[Start of section]

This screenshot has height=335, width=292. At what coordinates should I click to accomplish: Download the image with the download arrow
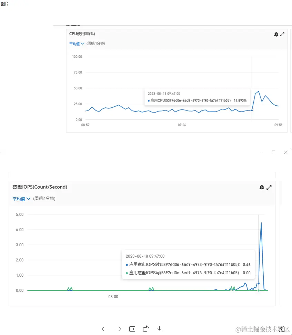[x=160, y=329]
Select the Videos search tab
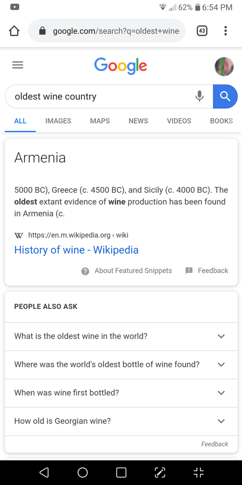This screenshot has width=242, height=485. pyautogui.click(x=179, y=121)
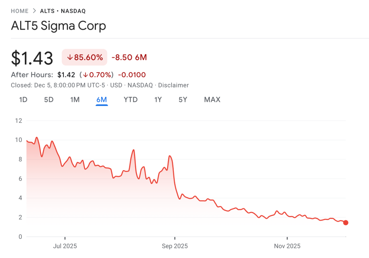Select the currently active 6M tab
This screenshot has width=369, height=258.
pyautogui.click(x=102, y=100)
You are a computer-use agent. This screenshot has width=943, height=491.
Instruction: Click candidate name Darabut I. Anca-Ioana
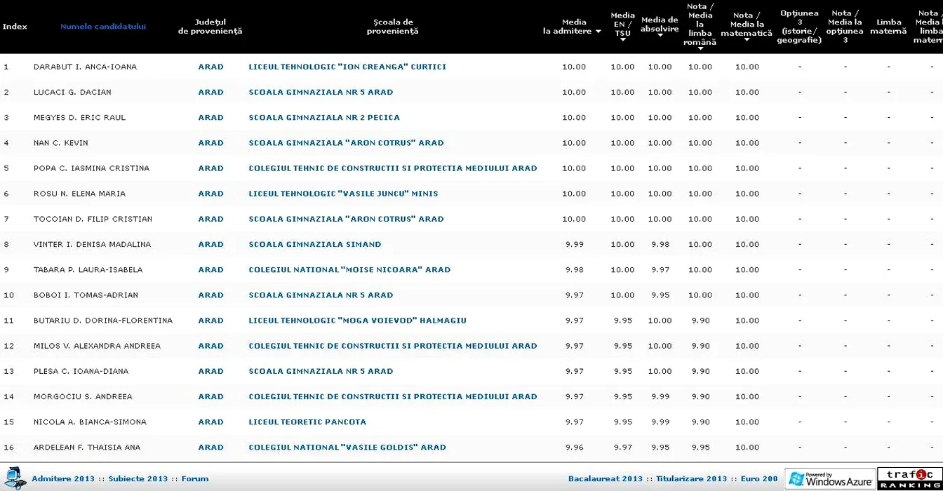click(x=85, y=67)
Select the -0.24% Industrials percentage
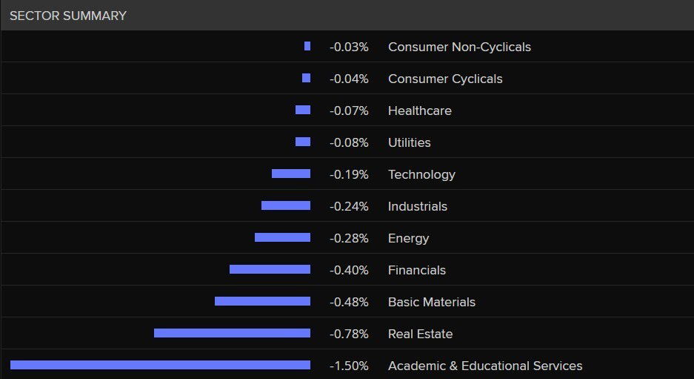The image size is (694, 379). click(x=349, y=206)
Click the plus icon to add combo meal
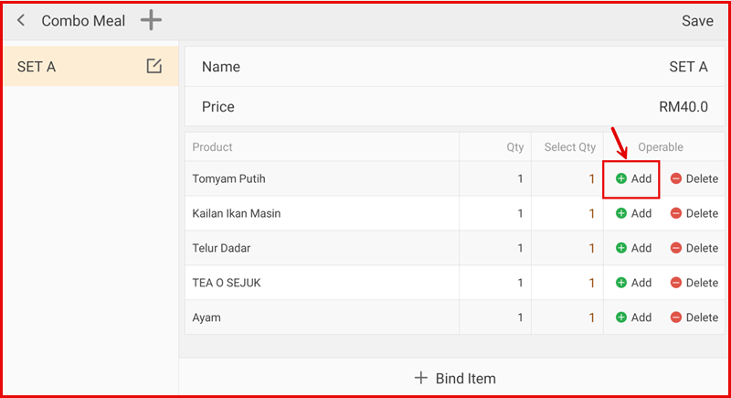Viewport: 731px width, 398px height. 151,20
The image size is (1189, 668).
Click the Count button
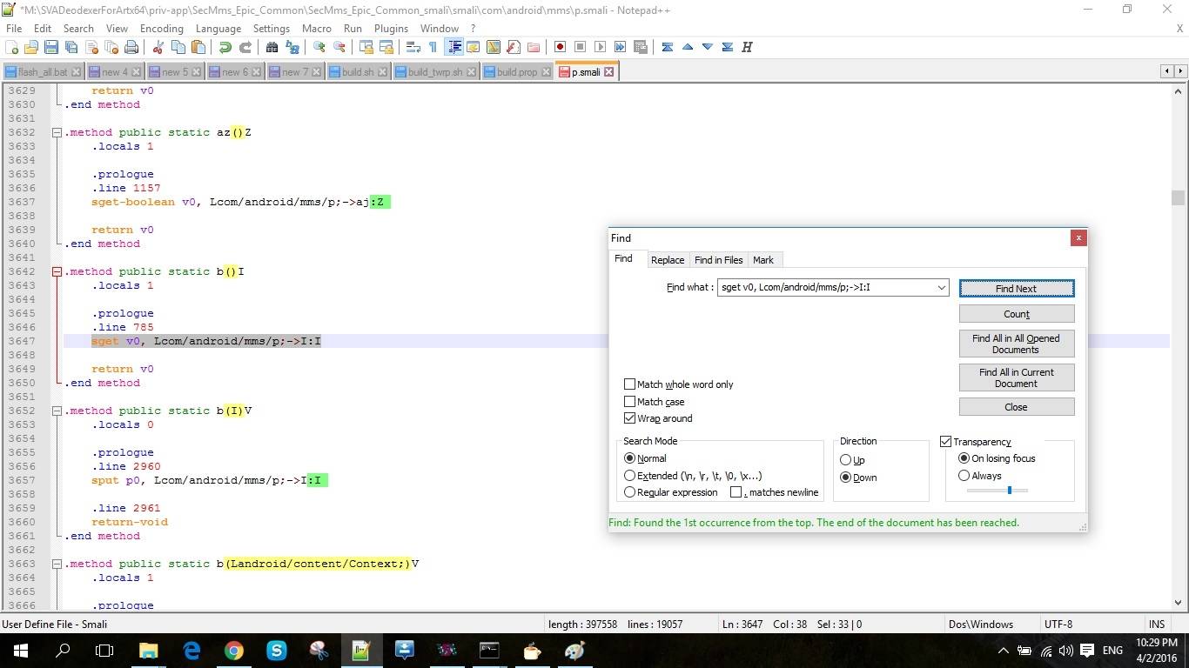coord(1016,313)
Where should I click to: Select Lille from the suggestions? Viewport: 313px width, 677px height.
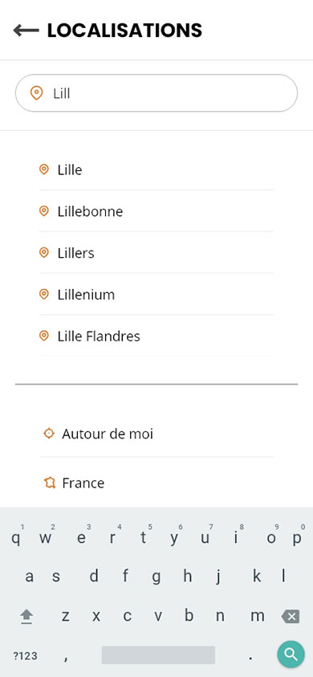157,169
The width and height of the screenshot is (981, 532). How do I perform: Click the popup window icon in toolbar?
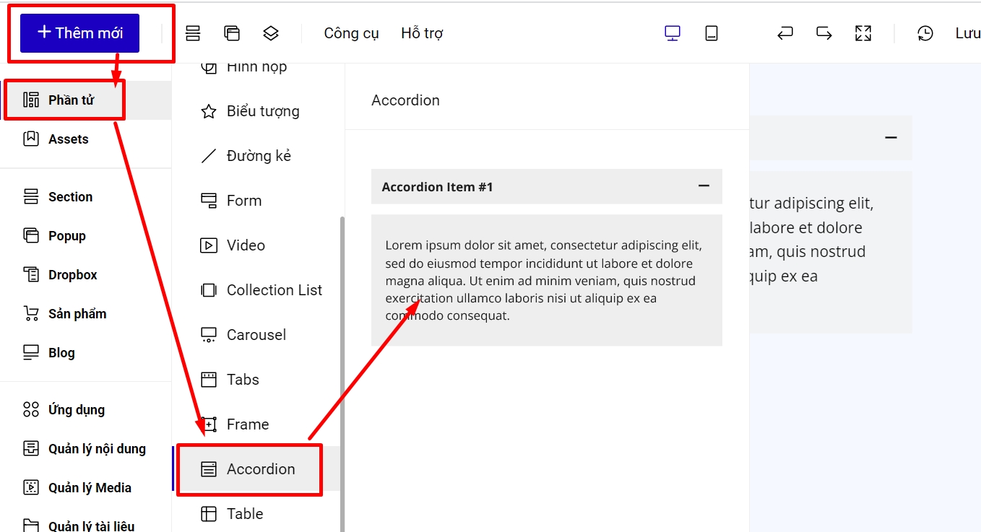pos(232,33)
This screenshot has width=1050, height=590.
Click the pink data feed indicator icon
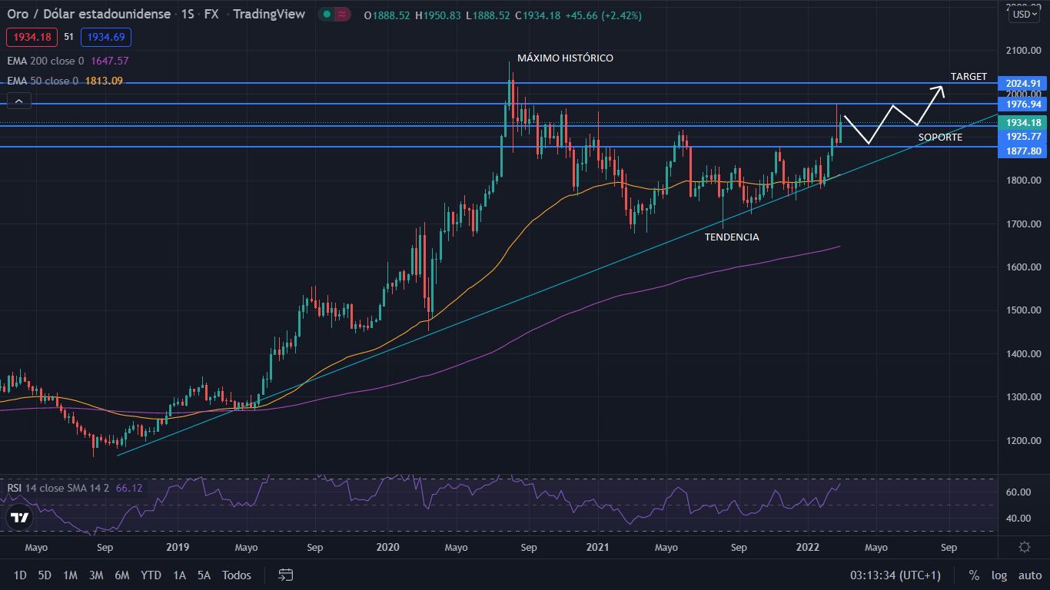(343, 15)
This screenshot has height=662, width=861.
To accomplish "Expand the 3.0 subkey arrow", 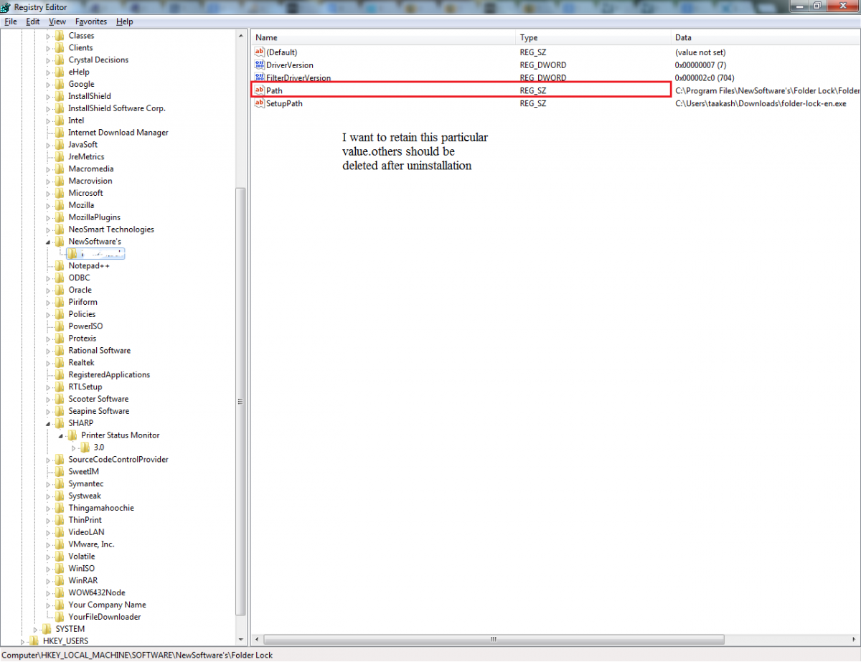I will tap(74, 448).
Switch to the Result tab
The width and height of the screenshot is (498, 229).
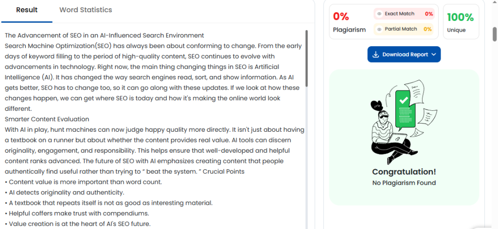27,10
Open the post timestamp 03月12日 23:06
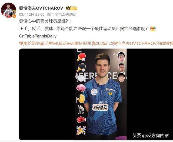Viewport: 173px width, 142px height. 32,14
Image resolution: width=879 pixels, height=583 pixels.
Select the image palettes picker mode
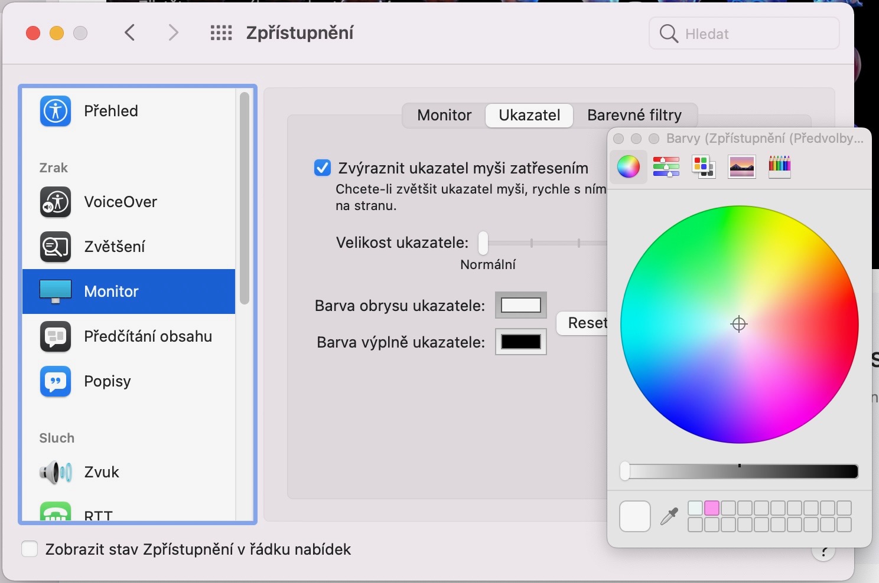coord(741,166)
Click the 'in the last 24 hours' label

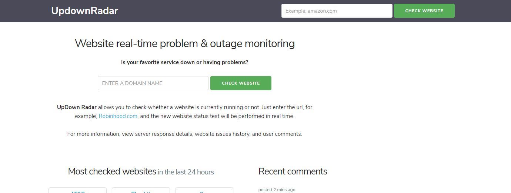point(186,172)
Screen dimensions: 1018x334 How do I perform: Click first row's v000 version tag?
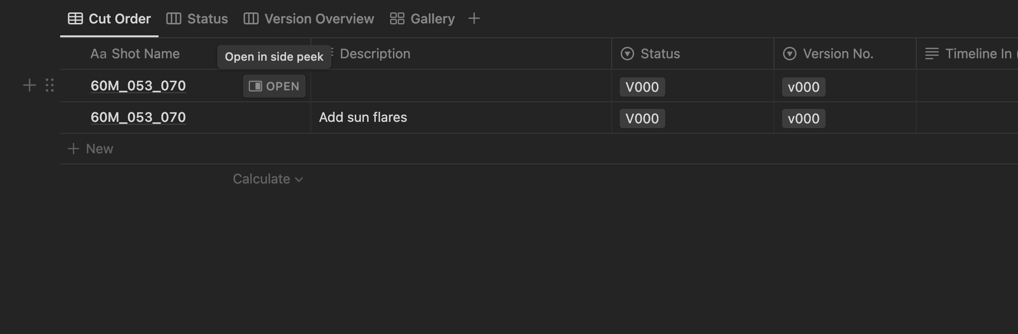[x=804, y=87]
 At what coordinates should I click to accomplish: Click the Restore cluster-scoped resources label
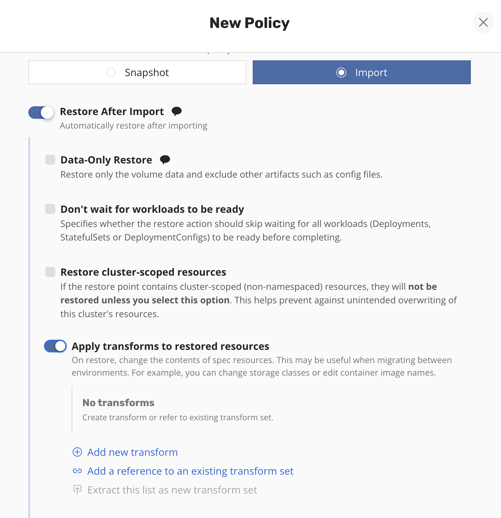(x=143, y=272)
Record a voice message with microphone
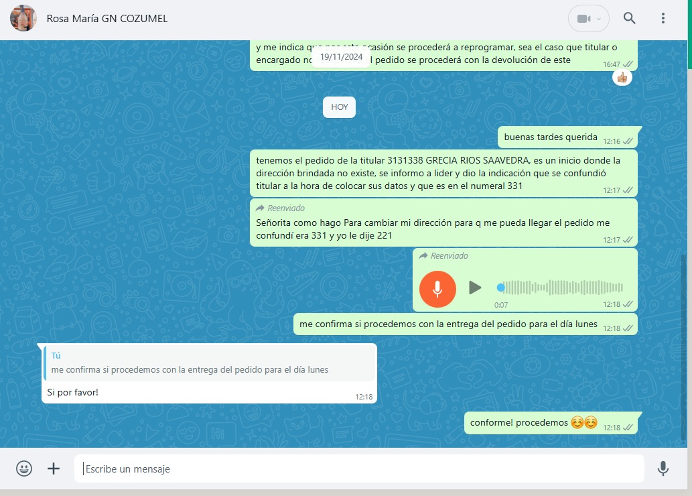The height and width of the screenshot is (496, 692). coord(663,469)
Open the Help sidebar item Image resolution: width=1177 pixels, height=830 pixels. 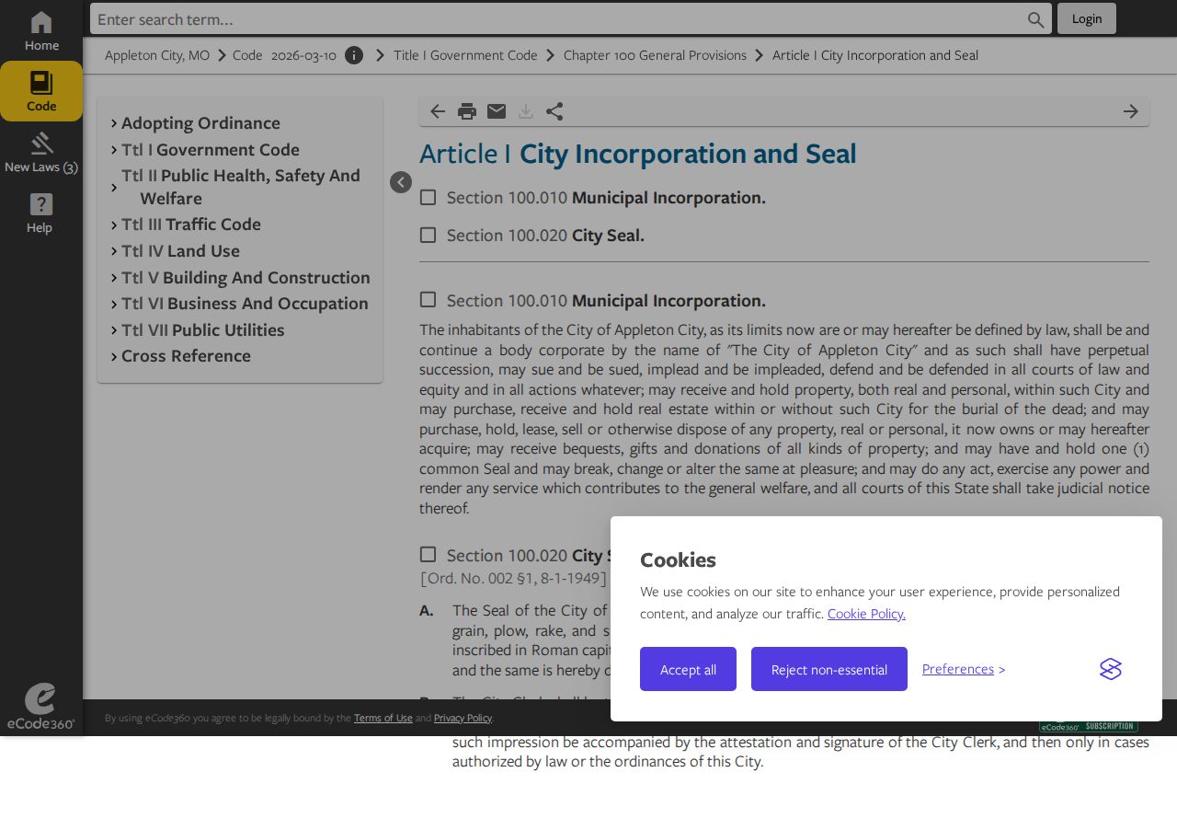click(x=41, y=213)
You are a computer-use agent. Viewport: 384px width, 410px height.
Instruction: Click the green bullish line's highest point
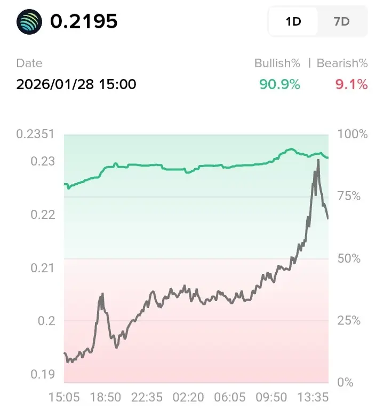291,149
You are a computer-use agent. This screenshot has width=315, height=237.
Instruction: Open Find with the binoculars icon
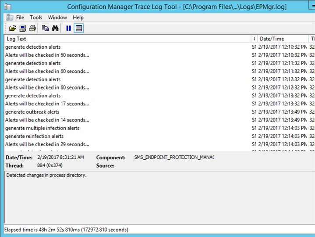click(55, 28)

[End of section]

TRY IT: Pull each line containing "agent" from the records.

OUTPUT OF THE EXERCISE:
You are a computer-use agent. This screenshot has width=943, height=491.
You are a computer-use agent. Viewport: 384px width, 410px height.
You are a computer-use agent. This screenshot has width=315, height=237.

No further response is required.